__Given problem 1__
From the rows, take the part that opens with the line containing "The height and width of the screenshot is (1344, 2520)." and closes with the line containing "The image size is (2576, 1400). In". Write that part out again, substituting "Find an element" for "Locate an element" and leaving everything else unchanged.

A document from MCS 275 Spring 2022, instructor David Dumas. You can also get the notebook file.

Generators

MCS 275 Spring 2022 Lecture 43

In [1]:
def cubes(n):
    "Returns the cubes of the integers 0, 1, 2, ..., n-1"
    L = []
    for x in range(n):
        L.append(x**3)
    return L
In [2]:
cubes(5)
Out[2]:
[0, 1, 8, 27, 64]
In [1]:
def lazy_cubes(n):
    "Generator that yields the cubes of the integers 0, 1, 2, ..., n-1"
    print("lazy_cubes() starting up...")
    for x in range(n):
        print("x={}, about to yield its cube".format(x))
        yield x**3
    print("lazy_cubes() ending")
In [2]:
cubes_generator = lazy_cubes(5)
In [3]:
for y in lazy_cubes(5):
    print("I got this value:",y)
lazy_cubes() starting up...
x=0, about to yield its cube
I got this value: 0
x=1, about to yield its cube
I got this value: 1
x=2, about to yield its cube
I got this value: 8
x=3, about to yield its cube
I got this value: 27
x=4, about to yield its cube
I got this value: 64
lazy_cubes() ending

Let's go back to a less chatty version.

In [4]:
def lazy_cubes(n):
    "Generator that yields the cubes of the integers 0, 1, 2, ..., n-1"
    for x in range(n):
        yield x**3

In addition to using it in a for loop, we can store the return value and use that as an iterable.

In [6]:
cubes_generator = lazy_cubes(5)
In [7]:
cubes_generator
Out[7]:
<generator object lazy_cubes at 0x7f893a72c740>
In [8]:
for y in cubes_generator:
    print(y)
0
1
8
27
64

It's a one-shot process, though. If we try to iterate again, the generator yields nothing.

In [10]:
for y in cubes_generator:
    print(y)

Stored items from a collection
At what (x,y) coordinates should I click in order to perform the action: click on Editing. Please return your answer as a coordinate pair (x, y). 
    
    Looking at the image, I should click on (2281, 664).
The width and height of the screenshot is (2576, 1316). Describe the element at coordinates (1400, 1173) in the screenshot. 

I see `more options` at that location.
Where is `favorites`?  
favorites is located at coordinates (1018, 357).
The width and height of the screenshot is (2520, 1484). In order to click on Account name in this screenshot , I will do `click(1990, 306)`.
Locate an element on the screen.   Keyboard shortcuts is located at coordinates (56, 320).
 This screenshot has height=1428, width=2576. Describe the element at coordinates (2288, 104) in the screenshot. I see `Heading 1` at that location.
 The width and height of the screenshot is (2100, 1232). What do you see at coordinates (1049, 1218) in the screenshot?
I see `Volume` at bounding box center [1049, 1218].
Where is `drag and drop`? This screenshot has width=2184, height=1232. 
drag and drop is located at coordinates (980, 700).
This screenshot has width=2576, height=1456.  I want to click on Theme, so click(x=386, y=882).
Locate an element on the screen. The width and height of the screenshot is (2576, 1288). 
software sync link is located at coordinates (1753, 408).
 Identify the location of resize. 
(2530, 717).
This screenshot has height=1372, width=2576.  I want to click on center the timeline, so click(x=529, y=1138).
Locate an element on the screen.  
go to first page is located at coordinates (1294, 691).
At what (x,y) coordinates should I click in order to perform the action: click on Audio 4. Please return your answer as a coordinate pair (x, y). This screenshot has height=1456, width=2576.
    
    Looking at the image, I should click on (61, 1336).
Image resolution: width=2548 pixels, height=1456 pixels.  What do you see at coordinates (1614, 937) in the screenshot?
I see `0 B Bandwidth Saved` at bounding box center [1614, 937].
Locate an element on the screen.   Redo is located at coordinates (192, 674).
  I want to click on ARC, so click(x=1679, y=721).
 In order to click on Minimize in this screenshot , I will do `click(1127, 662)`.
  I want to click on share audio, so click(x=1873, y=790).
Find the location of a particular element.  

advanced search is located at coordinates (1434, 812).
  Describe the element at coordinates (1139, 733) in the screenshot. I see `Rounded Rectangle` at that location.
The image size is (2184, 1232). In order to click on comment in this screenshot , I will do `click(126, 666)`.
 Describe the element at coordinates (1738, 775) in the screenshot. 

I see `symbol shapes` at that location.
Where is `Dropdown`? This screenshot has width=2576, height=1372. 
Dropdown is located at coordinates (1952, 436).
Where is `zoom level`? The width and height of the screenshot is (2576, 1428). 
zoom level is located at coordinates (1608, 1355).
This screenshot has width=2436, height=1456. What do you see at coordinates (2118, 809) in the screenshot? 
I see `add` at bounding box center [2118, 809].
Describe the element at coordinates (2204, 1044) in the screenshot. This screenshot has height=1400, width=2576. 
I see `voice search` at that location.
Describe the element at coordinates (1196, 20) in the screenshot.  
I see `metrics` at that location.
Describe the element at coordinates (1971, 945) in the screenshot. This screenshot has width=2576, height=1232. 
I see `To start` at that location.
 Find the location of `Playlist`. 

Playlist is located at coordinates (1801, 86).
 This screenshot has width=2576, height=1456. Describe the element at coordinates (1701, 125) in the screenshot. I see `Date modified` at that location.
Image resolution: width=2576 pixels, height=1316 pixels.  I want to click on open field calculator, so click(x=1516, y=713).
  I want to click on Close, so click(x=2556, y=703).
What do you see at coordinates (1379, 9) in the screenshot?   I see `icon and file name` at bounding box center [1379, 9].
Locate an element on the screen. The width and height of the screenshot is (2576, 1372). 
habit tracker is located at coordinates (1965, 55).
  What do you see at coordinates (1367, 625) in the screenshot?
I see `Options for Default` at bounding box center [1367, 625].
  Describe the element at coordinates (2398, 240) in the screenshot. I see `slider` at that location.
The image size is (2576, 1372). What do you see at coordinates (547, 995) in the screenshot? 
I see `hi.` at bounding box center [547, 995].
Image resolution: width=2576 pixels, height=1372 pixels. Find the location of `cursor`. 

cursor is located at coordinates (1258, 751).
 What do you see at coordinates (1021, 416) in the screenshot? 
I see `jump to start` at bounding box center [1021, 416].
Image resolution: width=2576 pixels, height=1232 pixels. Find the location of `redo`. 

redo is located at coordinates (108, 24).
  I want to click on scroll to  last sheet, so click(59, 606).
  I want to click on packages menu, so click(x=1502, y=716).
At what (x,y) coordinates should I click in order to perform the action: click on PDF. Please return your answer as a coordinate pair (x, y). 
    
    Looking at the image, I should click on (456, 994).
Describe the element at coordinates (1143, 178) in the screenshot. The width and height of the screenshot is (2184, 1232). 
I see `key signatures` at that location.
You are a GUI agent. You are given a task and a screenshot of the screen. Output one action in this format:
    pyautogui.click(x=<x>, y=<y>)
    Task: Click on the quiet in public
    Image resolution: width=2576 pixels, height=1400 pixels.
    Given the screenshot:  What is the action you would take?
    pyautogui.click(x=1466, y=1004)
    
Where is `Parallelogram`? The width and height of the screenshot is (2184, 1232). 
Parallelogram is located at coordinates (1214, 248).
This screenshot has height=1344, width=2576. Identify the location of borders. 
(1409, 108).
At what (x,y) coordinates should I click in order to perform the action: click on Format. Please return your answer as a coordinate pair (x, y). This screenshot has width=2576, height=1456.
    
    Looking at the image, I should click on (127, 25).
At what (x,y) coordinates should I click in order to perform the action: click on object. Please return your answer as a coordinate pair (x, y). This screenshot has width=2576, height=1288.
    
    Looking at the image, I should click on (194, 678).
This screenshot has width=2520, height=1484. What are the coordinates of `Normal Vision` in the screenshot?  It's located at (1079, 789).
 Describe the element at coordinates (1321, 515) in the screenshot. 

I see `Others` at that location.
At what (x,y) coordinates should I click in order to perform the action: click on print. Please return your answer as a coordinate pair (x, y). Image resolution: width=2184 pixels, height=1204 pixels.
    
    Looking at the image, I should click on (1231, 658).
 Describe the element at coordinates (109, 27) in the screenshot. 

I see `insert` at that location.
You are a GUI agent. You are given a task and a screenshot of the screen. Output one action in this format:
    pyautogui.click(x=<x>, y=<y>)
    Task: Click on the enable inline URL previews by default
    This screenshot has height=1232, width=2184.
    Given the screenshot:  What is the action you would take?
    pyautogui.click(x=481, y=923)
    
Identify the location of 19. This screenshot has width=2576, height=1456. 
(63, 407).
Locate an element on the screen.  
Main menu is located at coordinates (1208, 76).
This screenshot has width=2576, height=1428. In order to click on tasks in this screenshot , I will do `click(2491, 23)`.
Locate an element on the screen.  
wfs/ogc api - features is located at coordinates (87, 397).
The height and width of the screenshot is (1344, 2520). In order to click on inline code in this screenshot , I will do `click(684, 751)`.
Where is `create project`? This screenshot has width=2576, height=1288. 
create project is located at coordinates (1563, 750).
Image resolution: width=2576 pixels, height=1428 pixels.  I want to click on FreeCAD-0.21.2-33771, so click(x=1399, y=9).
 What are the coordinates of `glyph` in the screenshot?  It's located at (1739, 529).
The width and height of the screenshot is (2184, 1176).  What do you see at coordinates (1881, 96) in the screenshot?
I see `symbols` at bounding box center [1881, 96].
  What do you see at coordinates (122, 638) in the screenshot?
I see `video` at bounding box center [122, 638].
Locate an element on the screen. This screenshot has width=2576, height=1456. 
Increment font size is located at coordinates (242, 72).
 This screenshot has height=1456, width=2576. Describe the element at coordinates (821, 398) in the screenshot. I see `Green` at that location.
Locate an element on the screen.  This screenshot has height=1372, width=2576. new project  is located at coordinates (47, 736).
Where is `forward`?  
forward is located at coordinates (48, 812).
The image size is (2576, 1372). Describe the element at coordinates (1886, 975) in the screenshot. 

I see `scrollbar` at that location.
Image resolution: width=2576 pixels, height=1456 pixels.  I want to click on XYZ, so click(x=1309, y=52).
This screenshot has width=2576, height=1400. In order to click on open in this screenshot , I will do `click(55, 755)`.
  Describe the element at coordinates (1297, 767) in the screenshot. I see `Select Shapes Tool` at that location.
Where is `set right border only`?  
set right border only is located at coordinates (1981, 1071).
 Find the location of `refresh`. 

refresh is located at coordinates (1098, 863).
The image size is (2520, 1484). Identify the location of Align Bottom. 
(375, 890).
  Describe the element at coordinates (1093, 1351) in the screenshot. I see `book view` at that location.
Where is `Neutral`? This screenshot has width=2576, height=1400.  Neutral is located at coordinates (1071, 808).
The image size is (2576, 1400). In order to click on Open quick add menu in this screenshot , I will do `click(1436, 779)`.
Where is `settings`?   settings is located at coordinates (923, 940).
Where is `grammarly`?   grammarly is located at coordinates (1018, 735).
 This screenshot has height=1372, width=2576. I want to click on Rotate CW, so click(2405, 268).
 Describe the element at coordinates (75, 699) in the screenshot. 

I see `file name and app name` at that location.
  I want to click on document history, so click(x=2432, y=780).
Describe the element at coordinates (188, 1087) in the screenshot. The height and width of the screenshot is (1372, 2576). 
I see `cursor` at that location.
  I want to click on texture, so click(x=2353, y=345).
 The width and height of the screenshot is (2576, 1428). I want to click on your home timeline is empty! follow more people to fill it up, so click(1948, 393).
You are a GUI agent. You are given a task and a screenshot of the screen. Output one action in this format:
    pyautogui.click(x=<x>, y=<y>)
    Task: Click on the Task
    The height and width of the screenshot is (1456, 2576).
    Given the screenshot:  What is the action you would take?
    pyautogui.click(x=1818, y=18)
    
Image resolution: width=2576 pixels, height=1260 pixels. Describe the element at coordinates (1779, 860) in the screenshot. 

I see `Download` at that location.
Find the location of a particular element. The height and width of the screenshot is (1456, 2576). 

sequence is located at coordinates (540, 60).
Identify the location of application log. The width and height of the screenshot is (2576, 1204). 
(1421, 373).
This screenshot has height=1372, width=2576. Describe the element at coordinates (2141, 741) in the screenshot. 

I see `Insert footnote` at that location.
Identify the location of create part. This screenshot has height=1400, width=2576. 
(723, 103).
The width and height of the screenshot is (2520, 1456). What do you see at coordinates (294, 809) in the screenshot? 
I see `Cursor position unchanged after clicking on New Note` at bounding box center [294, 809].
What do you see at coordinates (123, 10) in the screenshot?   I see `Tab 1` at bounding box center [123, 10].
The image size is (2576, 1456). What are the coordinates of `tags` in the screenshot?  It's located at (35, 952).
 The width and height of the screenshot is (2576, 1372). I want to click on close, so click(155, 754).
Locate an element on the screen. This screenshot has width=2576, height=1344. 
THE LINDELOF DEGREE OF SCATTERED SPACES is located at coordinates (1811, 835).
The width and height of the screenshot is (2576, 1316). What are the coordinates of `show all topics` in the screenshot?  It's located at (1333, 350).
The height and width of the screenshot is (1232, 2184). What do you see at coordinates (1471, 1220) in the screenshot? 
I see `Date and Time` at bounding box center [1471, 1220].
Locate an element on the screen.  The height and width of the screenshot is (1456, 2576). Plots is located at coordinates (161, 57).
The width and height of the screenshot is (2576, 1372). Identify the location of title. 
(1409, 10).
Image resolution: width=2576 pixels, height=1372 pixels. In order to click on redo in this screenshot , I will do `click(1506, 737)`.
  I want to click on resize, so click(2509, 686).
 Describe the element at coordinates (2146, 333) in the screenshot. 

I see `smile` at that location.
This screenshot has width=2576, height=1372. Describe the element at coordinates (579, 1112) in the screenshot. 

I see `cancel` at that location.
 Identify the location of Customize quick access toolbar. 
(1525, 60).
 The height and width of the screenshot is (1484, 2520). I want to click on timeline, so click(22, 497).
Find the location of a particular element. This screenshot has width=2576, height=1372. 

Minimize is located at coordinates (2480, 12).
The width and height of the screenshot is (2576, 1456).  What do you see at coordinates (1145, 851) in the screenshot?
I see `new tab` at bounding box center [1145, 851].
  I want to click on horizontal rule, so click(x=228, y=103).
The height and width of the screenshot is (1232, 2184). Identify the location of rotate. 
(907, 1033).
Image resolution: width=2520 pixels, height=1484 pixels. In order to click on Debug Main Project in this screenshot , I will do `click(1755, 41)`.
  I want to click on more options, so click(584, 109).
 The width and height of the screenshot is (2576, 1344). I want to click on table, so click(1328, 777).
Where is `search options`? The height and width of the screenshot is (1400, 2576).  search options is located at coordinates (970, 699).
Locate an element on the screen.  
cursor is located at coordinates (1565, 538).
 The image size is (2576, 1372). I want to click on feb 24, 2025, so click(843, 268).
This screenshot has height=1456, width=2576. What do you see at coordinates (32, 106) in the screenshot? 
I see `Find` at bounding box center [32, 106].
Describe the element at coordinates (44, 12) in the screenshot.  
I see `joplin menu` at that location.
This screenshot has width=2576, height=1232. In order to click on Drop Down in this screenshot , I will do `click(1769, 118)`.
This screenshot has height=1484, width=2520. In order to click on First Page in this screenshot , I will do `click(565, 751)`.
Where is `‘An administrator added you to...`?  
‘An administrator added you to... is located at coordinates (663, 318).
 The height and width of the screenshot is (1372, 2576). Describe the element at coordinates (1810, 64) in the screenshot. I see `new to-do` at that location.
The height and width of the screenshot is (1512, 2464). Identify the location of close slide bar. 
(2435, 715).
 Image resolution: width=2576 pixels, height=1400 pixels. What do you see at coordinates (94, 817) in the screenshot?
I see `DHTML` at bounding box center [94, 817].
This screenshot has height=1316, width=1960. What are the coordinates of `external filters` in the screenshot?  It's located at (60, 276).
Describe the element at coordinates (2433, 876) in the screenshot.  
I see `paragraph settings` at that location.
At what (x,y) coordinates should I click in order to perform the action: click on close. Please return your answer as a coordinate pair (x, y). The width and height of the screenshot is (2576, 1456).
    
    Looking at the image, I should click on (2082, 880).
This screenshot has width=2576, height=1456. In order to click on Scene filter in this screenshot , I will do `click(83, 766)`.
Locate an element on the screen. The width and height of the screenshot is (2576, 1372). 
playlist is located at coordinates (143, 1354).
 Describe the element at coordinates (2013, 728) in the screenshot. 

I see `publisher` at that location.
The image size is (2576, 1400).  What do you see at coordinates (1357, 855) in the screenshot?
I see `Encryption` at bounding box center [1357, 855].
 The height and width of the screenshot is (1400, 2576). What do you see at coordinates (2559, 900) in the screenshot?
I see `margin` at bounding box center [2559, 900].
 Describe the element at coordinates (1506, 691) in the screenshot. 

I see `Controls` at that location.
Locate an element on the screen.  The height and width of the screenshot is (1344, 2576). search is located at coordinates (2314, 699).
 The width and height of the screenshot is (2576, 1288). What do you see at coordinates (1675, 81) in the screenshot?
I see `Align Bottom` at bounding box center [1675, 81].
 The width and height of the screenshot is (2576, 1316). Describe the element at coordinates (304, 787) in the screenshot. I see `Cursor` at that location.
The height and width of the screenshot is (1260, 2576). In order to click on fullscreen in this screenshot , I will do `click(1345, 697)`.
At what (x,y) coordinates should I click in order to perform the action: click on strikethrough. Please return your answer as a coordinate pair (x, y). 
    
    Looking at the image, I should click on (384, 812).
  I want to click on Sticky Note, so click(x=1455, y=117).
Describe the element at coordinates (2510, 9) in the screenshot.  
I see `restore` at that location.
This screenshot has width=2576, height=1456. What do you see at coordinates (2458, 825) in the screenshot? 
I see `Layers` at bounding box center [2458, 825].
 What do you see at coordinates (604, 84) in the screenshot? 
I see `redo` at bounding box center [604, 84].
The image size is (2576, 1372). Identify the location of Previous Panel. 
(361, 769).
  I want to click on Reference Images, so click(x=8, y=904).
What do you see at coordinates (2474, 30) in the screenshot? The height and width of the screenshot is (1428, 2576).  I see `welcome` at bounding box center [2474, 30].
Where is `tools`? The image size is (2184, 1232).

__Given problem 2__
Reproduce the lecture notes on Python generators word for word, in full.

__Exercise response 1__
The height and width of the screenshot is (1344, 2520). In order to click on inline code in this screenshot , I will do `click(684, 751)`.
Where is `create project`? This screenshot has width=2576, height=1288. 
create project is located at coordinates (1563, 750).
Image resolution: width=2576 pixels, height=1428 pixels.  I want to click on FreeCAD-0.21.2-33771, so click(x=1399, y=9).
 What are the coordinates of `glyph` in the screenshot?  It's located at (1739, 529).
The width and height of the screenshot is (2184, 1176).  What do you see at coordinates (1881, 96) in the screenshot?
I see `symbols` at bounding box center [1881, 96].
  What do you see at coordinates (122, 638) in the screenshot?
I see `video` at bounding box center [122, 638].
Find an element on the screen. This screenshot has width=2576, height=1456. 
Increment font size is located at coordinates (242, 72).
 This screenshot has height=1456, width=2576. Describe the element at coordinates (821, 398) in the screenshot. I see `Green` at that location.
Find an element on the screen.  This screenshot has height=1372, width=2576. new project  is located at coordinates (47, 736).
Where is `forward`?  
forward is located at coordinates (48, 812).
The image size is (2576, 1372). Describe the element at coordinates (1886, 975) in the screenshot. 

I see `scrollbar` at that location.
Image resolution: width=2576 pixels, height=1456 pixels.  I want to click on XYZ, so click(x=1309, y=52).
This screenshot has width=2576, height=1400. In order to click on open in this screenshot , I will do `click(55, 755)`.
  Describe the element at coordinates (1297, 767) in the screenshot. I see `Select Shapes Tool` at that location.
Where is `set right border only`?  
set right border only is located at coordinates (1981, 1071).
 Find the location of `refresh`. 

refresh is located at coordinates (1098, 863).
The image size is (2520, 1484). Identify the location of Align Bottom. 
(375, 890).
  Describe the element at coordinates (1093, 1351) in the screenshot. I see `book view` at that location.
Where is `Neutral`? This screenshot has width=2576, height=1400.  Neutral is located at coordinates (1071, 808).
The image size is (2576, 1400). In order to click on Open quick add menu in this screenshot , I will do `click(1436, 779)`.

__Exercise response 2__
A document from MCS 275 Spring 2022, instructor David Dumas. You can also get the notebook file.

Generators

MCS 275 Spring 2022 Lecture 43

In [1]:
def cubes(n):
    "Returns the cubes of the integers 0, 1, 2, ..., n-1"
    L = []
    for x in range(n):
        L.append(x**3)
    return L
In [2]:
cubes(5)
Out[2]:
[0, 1, 8, 27, 64]
In [1]:
def lazy_cubes(n):
    "Generator that yields the cubes of the integers 0, 1, 2, ..., n-1"
    print("lazy_cubes() starting up...")
    for x in range(n):
        print("x={}, about to yield its cube".format(x))
        yield x**3
    print("lazy_cubes() ending")
In [2]:
cubes_generator = lazy_cubes(5)
In [3]:
for y in lazy_cubes(5):
    print("I got this value:",y)
lazy_cubes() starting up...
x=0, about to yield its cube
I got this value: 0
x=1, about to yield its cube
I got this value: 1
x=2, about to yield its cube
I got this value: 8
x=3, about to yield its cube
I got this value: 27
x=4, about to yield its cube
I got this value: 64
lazy_cubes() ending

Let's go back to a less chatty version.

In [4]:
def lazy_cubes(n):
    "Generator that yields the cubes of the integers 0, 1, 2, ..., n-1"
    for x in range(n):
        yield x**3

In addition to using it in a for loop, we can store the return value and use that as an iterable.

In [6]:
cubes_generator = lazy_cubes(5)
In [7]:
cubes_generator
Out[7]:
<generator object lazy_cubes at 0x7f893a72c740>
In [8]:
for y in cubes_generator:
    print(y)
0
1
8
27
64

It's a one-shot process, though. If we try to iterate again, the generator yields nothing.

In [10]:
for y in cubes_generator:
    print(y)